▶ [PROBLEM STATEMENT]: Output every line from the beginning of the records through the line that contains "Task: Click the stopwatch jobs icon", exactly as it appears.

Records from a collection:
◆ ◆ ◆
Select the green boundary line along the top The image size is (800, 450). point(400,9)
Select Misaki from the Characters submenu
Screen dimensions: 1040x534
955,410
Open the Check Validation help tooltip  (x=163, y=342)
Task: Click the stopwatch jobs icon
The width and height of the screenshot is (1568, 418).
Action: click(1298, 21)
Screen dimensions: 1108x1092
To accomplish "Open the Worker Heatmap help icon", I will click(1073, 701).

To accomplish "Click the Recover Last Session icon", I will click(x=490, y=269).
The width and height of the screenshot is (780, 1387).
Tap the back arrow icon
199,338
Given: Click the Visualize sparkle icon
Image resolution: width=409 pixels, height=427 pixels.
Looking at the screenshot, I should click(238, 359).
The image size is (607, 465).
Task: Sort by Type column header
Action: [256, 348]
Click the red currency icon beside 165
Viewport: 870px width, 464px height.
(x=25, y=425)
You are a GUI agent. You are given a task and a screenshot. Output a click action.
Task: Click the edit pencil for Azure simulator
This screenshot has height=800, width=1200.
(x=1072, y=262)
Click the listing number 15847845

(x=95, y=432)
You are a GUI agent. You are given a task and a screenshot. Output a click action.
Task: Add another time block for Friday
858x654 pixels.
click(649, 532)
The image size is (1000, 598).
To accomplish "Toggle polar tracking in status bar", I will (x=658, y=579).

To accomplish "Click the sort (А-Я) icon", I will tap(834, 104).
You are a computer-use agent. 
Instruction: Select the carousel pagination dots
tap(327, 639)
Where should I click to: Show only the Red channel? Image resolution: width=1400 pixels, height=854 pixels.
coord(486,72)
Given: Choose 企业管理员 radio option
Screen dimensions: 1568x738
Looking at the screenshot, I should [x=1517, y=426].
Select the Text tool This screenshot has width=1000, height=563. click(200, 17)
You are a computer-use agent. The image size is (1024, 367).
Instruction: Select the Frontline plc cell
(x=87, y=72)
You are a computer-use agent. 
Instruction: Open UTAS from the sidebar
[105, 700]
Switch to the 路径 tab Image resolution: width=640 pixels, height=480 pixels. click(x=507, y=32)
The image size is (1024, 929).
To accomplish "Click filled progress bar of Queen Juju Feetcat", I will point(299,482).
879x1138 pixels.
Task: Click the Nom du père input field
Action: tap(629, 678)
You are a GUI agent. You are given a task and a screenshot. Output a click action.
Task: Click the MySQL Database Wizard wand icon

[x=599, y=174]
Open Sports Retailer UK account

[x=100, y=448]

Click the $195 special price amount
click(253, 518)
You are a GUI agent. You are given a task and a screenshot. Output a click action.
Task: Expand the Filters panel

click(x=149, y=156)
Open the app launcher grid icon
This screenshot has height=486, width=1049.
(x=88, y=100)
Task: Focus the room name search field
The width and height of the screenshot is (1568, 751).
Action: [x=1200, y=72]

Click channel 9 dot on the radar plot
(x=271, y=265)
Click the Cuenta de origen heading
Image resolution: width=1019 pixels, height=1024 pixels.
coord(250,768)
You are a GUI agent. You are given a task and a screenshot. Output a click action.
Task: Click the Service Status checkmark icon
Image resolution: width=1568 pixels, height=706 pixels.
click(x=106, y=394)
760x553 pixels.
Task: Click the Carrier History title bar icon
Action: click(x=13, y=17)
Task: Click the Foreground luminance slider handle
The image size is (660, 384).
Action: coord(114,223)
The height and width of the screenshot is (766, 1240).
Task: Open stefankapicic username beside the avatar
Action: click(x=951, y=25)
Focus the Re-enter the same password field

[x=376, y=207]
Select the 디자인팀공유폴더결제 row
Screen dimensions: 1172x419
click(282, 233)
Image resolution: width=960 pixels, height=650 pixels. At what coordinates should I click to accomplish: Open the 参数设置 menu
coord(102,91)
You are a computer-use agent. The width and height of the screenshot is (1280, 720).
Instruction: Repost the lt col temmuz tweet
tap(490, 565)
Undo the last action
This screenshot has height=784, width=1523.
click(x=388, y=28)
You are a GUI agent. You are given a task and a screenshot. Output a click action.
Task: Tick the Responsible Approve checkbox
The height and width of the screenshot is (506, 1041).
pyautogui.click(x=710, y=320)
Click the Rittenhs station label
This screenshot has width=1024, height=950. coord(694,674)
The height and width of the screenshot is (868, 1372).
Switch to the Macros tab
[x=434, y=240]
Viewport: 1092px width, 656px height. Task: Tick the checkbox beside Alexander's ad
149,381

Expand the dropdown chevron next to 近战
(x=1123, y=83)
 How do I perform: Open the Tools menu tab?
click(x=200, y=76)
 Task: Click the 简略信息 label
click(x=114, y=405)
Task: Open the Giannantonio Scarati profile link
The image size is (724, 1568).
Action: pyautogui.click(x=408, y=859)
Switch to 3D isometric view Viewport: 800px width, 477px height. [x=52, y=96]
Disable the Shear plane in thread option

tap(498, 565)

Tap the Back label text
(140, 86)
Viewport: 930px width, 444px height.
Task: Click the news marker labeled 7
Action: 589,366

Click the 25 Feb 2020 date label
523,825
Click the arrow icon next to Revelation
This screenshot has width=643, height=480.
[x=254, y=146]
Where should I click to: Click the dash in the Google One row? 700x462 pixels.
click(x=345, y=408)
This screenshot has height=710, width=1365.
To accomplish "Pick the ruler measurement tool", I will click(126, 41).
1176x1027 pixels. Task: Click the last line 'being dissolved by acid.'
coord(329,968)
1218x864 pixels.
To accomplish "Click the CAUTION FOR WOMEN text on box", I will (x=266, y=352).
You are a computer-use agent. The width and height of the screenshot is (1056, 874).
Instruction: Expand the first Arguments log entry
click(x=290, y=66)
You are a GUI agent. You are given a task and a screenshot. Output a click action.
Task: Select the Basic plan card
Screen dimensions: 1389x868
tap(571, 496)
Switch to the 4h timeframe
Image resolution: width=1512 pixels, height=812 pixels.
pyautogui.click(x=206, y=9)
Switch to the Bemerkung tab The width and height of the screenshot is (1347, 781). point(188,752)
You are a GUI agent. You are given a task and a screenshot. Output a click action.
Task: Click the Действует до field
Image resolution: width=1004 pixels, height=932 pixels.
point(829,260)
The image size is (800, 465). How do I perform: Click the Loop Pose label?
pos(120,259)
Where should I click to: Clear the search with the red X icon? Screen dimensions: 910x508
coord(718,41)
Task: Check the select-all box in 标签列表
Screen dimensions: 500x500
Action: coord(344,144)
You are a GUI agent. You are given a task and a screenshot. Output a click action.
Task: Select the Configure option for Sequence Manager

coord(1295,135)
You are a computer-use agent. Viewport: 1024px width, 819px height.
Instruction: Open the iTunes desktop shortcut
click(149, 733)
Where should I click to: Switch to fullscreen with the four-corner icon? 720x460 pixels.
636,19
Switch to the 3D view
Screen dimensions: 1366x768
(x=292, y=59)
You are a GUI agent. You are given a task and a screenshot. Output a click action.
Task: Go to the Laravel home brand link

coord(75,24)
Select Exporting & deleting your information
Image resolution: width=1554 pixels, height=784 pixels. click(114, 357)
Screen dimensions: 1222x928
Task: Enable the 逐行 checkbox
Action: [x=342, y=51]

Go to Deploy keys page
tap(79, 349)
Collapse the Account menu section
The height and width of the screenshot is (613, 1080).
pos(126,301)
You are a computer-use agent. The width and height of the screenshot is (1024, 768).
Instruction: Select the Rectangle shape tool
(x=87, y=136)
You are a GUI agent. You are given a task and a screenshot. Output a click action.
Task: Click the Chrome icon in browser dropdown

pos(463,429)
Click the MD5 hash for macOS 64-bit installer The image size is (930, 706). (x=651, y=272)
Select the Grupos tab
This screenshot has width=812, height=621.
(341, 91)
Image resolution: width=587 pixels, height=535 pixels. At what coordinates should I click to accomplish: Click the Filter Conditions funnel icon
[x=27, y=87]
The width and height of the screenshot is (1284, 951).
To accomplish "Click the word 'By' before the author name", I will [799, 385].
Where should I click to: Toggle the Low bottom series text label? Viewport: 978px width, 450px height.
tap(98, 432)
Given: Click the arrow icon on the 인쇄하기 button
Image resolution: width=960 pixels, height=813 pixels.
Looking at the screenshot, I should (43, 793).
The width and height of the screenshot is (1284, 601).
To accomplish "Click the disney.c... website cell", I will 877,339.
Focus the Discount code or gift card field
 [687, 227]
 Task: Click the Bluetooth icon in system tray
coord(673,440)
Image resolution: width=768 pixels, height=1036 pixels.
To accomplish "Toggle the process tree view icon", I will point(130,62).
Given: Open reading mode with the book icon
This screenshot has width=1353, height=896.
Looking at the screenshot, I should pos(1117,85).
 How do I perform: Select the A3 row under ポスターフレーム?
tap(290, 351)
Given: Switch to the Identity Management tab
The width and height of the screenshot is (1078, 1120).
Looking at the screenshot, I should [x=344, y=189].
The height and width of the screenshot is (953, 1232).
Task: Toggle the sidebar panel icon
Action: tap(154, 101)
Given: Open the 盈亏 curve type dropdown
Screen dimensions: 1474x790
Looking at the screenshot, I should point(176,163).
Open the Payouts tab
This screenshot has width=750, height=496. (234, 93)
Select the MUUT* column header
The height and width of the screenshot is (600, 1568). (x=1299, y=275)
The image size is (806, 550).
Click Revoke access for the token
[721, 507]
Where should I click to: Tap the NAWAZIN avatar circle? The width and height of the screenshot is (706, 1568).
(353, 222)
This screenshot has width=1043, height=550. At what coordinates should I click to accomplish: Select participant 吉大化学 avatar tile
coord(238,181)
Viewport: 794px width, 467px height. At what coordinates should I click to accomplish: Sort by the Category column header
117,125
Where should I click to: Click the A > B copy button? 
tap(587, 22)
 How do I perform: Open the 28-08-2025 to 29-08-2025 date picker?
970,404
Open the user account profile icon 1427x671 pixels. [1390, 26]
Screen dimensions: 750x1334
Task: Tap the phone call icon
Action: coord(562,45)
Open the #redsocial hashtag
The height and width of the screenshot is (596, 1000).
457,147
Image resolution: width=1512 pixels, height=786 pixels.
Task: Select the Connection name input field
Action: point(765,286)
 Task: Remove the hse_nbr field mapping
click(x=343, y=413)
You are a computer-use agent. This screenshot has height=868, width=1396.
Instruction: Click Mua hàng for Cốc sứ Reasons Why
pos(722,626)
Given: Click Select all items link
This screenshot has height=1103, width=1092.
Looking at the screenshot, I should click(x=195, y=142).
◆ ◆ ◆
▶ [ANSWER SPACE]:
Select the green boundary line along the top The image size is (800, 450). point(400,9)
Select Misaki from the Characters submenu
Screen dimensions: 1040x534
955,410
Open the Check Validation help tooltip  (x=163, y=342)
Task: Click the stopwatch jobs icon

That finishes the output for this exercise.